Start of INFORMATION

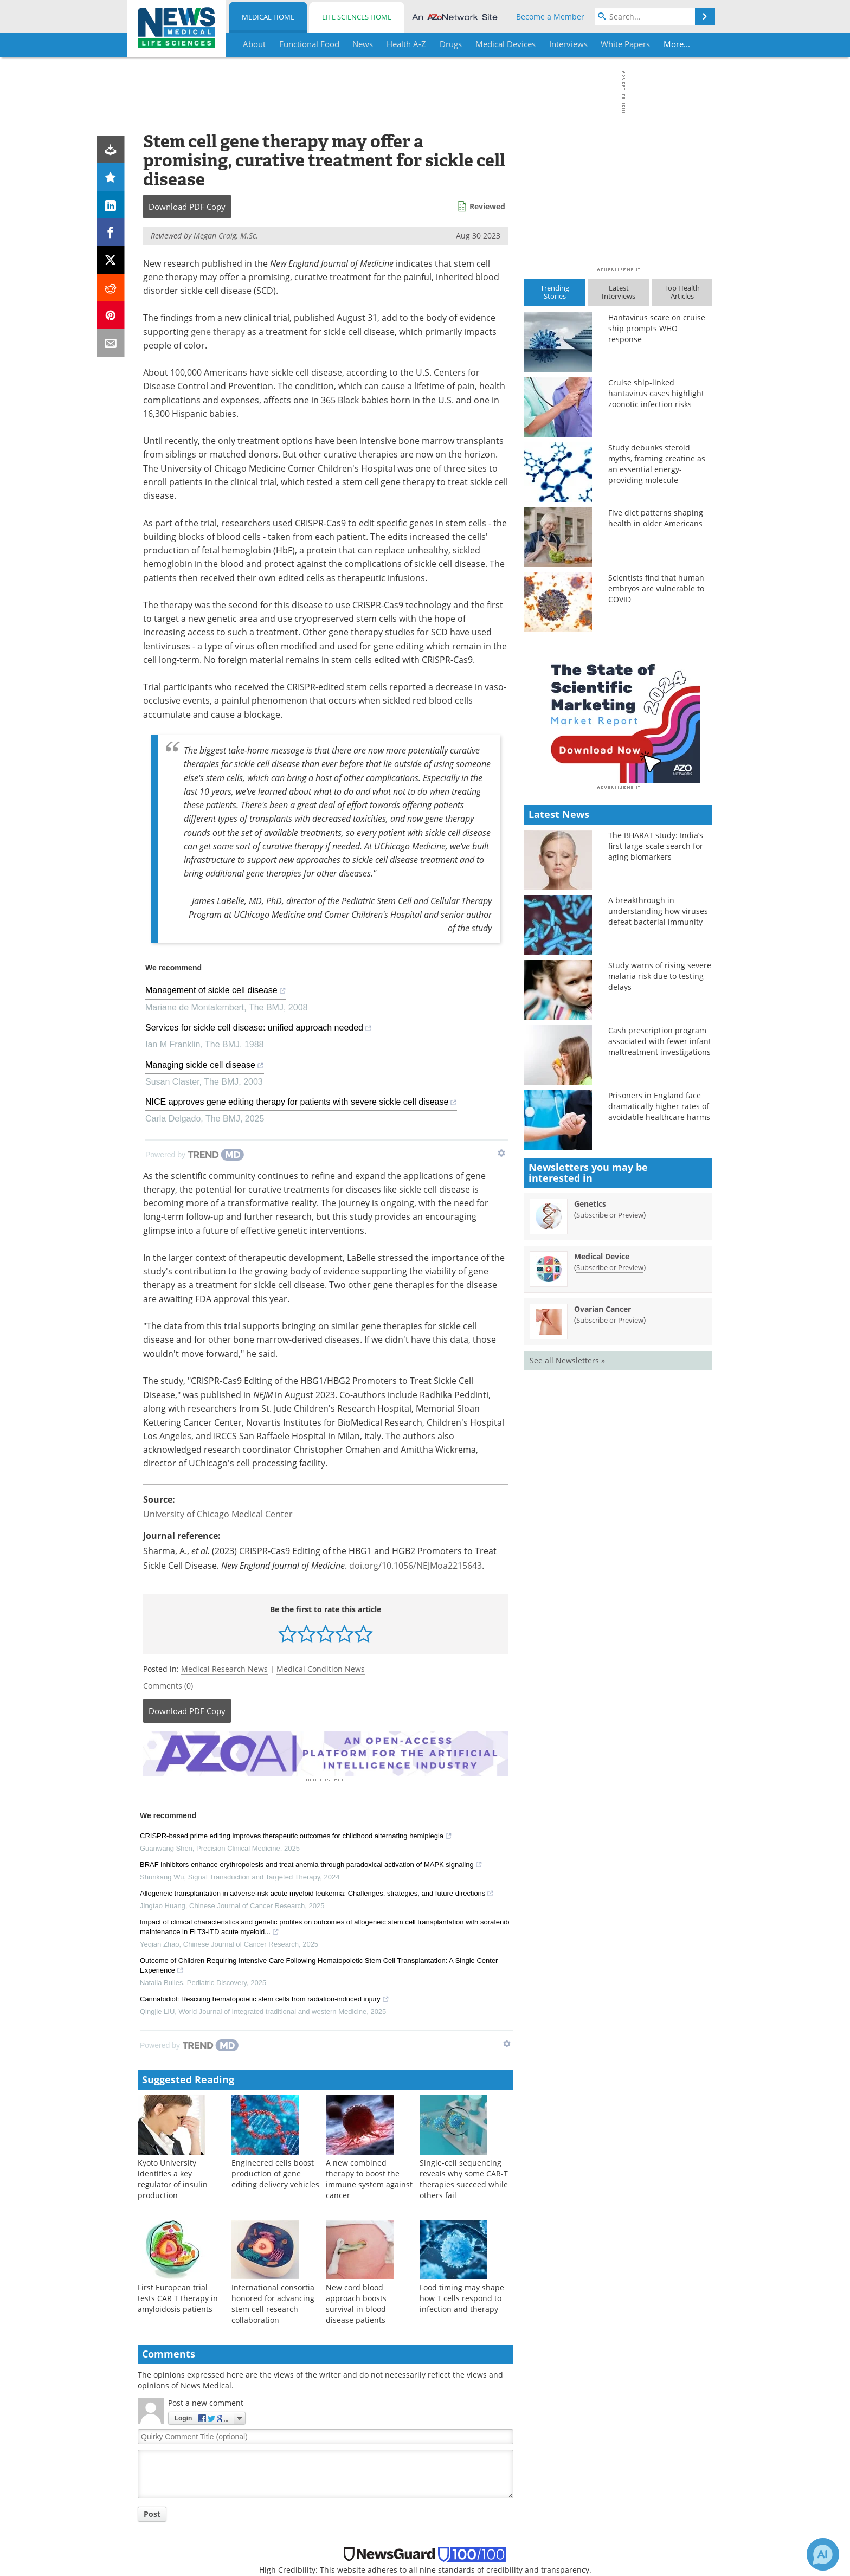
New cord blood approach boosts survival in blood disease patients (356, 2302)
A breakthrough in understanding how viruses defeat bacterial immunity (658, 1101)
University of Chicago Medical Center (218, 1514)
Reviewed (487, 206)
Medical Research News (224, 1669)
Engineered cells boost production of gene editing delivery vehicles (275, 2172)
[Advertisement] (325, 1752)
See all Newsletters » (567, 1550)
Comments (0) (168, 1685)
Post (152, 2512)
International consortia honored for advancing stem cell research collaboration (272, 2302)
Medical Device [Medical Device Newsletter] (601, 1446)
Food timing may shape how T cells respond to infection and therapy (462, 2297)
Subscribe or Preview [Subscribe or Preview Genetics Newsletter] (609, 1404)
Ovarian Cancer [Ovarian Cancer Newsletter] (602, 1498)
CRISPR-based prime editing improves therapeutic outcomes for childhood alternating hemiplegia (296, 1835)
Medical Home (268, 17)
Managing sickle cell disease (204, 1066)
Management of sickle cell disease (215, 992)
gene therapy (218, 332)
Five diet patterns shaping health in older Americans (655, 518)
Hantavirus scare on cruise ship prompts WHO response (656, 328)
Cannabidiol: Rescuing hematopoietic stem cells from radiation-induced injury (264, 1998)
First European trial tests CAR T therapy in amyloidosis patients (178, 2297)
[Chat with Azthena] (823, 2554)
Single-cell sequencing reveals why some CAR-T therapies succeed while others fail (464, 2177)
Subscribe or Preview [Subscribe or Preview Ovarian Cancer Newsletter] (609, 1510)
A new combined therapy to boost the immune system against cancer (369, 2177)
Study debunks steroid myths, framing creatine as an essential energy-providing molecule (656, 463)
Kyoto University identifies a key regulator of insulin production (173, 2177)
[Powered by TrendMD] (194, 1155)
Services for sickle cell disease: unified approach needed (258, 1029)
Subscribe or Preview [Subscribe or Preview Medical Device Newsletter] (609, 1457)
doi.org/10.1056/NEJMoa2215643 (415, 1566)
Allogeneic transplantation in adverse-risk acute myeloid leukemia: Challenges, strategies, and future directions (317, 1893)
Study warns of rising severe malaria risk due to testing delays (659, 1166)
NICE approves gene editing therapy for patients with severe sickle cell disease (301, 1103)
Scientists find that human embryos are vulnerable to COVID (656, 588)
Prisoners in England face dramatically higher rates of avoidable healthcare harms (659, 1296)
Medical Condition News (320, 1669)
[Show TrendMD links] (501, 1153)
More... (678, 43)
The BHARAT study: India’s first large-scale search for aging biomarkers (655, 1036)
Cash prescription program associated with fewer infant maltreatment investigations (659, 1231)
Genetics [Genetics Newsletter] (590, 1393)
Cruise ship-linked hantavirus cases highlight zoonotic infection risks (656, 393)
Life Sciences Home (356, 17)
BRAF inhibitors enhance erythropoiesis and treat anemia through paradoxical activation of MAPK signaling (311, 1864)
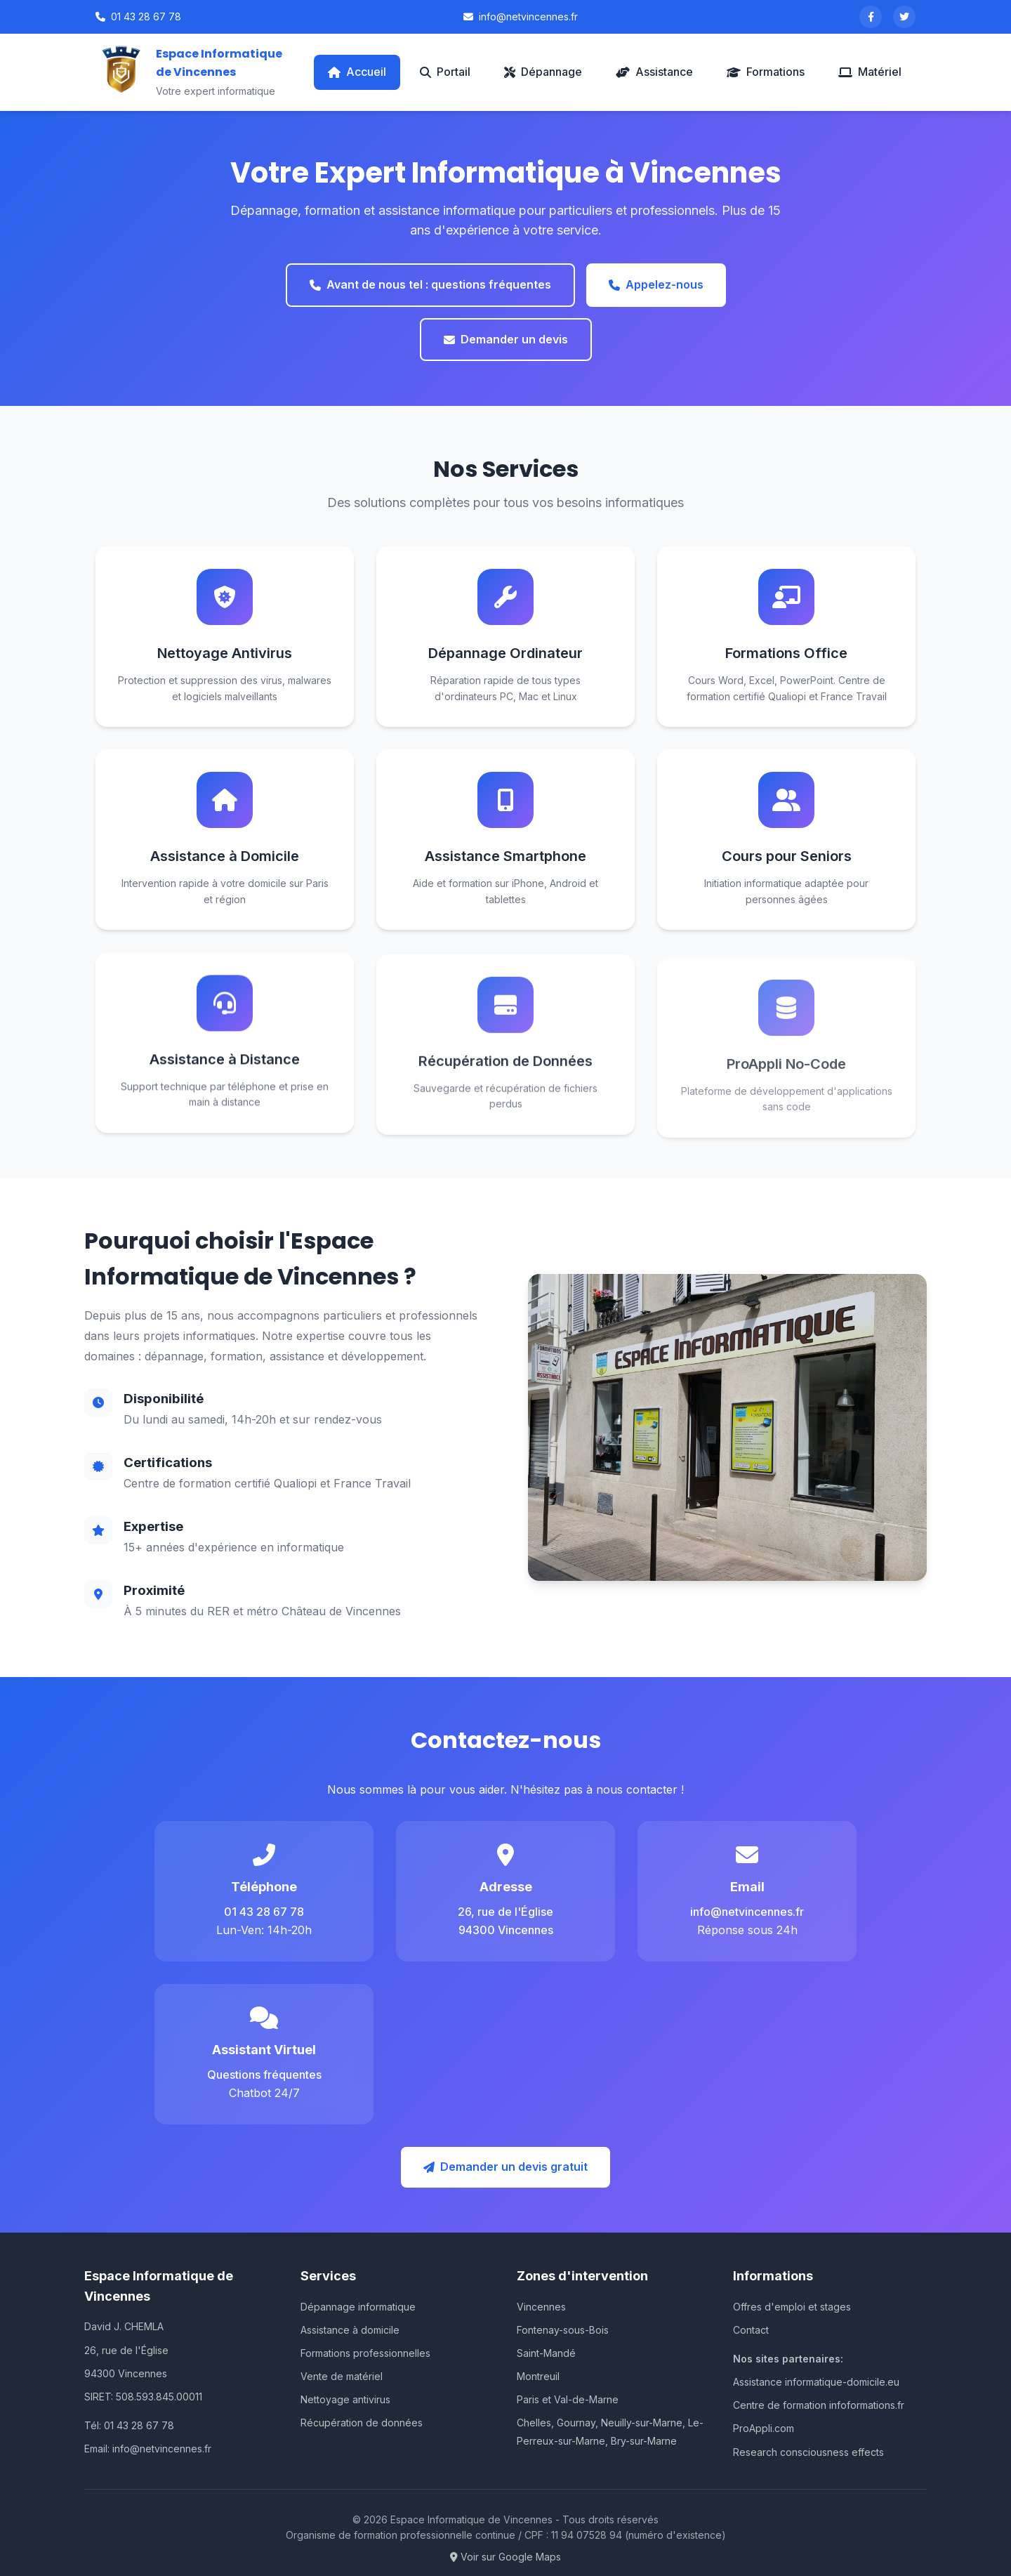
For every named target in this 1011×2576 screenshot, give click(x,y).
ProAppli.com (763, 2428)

End of INFORMATION

• DIRECTIONS:
Filter the entries above down to the lines that contain the word "Medical".

• TASK OUTPUT:
University of Chicago Medical Center (218, 1514)
Medical Research News (224, 1669)
Medical Device [Medical Device Newsletter] (601, 1446)
Medical Home (268, 17)
Subscribe or Preview [Subscribe or Preview Medical Device Newsletter] (609, 1457)
Medical Condition News (320, 1669)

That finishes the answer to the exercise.